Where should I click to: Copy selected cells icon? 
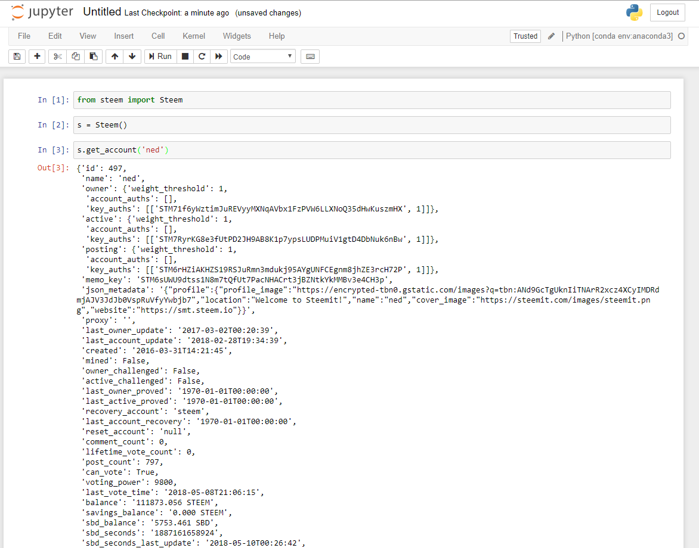click(76, 57)
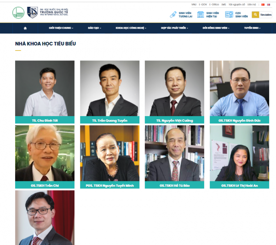Switch language with the English flag icon
The image size is (276, 245).
coord(269,5)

* * * *

◆ Task description: These entries are to be printed again word for word, except for the pictures.

◆ Reply:
Where should I click to: Copy selected cells icon? 
click(76, 57)
Switch language with the English flag icon
The image size is (276, 245).
coord(269,5)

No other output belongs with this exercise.